What is your piece of the puzzle? The Bible says God determines the times and places of our lives (Acts 14). God didn’t make a mistake when he determined who your parents would be, where you would live, what language you would speak, what school you would go to, what life experiences, good, bad, and ugly, you would experience. He has written your history for the purpose of preparing you for your destiny. Your history is his story and your destiny is for his glory.
How has God shaped your history in a unique way? How has he uniquely prepared you to be a small but significant player in the story he is writing about the world? How has he uniquely shaped you as a person? What are you good at? What do you enjoy?

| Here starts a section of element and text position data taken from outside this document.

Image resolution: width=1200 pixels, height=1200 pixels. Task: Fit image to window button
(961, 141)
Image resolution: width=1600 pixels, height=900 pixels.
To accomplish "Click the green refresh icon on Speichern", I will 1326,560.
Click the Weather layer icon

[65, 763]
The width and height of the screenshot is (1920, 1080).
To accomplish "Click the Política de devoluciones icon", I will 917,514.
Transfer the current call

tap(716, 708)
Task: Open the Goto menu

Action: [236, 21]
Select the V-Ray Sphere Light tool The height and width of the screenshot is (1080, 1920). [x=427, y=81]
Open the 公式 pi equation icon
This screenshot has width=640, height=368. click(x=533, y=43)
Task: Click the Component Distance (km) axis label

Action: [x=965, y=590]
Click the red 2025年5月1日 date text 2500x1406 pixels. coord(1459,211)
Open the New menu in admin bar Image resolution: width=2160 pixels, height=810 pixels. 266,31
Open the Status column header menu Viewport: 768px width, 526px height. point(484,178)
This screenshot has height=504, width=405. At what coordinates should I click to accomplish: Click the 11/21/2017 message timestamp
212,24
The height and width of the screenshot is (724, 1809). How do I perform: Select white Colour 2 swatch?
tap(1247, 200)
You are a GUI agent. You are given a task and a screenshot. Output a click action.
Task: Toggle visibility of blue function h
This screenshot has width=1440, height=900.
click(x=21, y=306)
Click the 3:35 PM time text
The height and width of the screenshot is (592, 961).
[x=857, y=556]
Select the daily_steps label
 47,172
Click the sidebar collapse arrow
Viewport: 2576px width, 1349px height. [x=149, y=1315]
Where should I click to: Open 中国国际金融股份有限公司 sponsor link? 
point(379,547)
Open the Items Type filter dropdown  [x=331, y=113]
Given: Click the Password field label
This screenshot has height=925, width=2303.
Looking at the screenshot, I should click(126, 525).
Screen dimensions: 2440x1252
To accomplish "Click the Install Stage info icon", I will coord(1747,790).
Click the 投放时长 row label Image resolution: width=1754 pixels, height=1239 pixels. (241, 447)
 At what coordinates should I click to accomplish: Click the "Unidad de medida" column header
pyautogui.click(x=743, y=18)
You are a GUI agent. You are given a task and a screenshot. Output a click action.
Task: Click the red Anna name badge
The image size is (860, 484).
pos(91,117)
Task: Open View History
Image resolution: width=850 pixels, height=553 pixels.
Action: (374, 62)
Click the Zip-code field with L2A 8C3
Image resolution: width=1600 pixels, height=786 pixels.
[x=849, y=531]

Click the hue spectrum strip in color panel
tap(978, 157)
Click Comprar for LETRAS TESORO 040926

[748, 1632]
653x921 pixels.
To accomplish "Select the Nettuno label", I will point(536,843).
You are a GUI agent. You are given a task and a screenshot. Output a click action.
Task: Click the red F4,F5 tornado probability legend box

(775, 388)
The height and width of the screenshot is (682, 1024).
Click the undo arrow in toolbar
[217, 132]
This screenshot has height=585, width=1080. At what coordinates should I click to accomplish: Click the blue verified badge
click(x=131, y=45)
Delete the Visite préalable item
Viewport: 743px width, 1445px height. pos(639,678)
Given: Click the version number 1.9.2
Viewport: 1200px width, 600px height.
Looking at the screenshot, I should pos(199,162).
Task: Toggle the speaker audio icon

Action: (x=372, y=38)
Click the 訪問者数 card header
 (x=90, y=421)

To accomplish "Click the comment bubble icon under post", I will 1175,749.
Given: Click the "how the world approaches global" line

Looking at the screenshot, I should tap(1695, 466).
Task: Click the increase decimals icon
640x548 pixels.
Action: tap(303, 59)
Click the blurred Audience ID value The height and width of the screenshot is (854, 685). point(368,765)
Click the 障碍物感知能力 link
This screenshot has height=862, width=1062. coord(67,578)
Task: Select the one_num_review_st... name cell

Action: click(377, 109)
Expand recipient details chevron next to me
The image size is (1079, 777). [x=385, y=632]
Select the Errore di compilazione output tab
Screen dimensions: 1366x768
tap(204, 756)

Your History and Destiny: Spiritually
God created you to glorify him and enjoy him forever. God is calling you to follow Jesus and to take it seriously. What step do you need to take?
Your History and Destiny: Family
God created you to be a member of a specific family. Whether by biology or adoption, blood or marriage, you have a family that God has called you to. Like God chose a human family for Jesus, he designed the world to be built on the family. What is your role in that family? You probably have several. I am a son, a brother, a husband, and a dad. I am a nephew, an uncle, and a cousin. What about you? How can you walk in faithfulness in each role? You will need to plan for it. Take it seriously. Commit to it.
Your History and Destiny: Church
God created you to be a member of his forever family. Now, I put this third after earthly family, but that’s actually the wrong order. When we become Christians, the church becomes our forever family. Think of someone in a context where they are disowned for becoming a Christian. They have to choose Jesus and his church over their earthly family. Thankfully, most of us don’t have to make that choice. By God’s grace, in fact, many of us have our earthly family as a part of our spiritual family. What a tremendous blessing that is. There is a tension here that I recognize, but we all need to think about what it means that the church is our forever family. What does it mean to prioritize the people God has decided we will be family with forever? It definitely starts with consistent presence. You will never grow spiritually apart from regular presence with your spiritual family of faith. This means more than just attending church on Sundays, but it doesn’t mean less. Commit to being there consistently, and inviting others in. What are the next steps in your church? Take them.
Your History and Destiny: Community
Where are you now? God created you to be a part of that nation, that community. What does it look like to be a faithful member of society? What kind of job should you have? How can you participate in the life of the community? I’ll give you one small example. A few years ago, Laura and I decided that we would prioritize community sports over church hosted sports. We moved our kids from church leagues to city recreation leagues. I started volunteering to coach all the sports. These are easy ways for us to be faithful in our context. What are ways you can invest in your calling to be a good citizen and member of the community?
God cast Mary and Joseph in their roles, and he’s cast you in yours. Play it well—because it matters.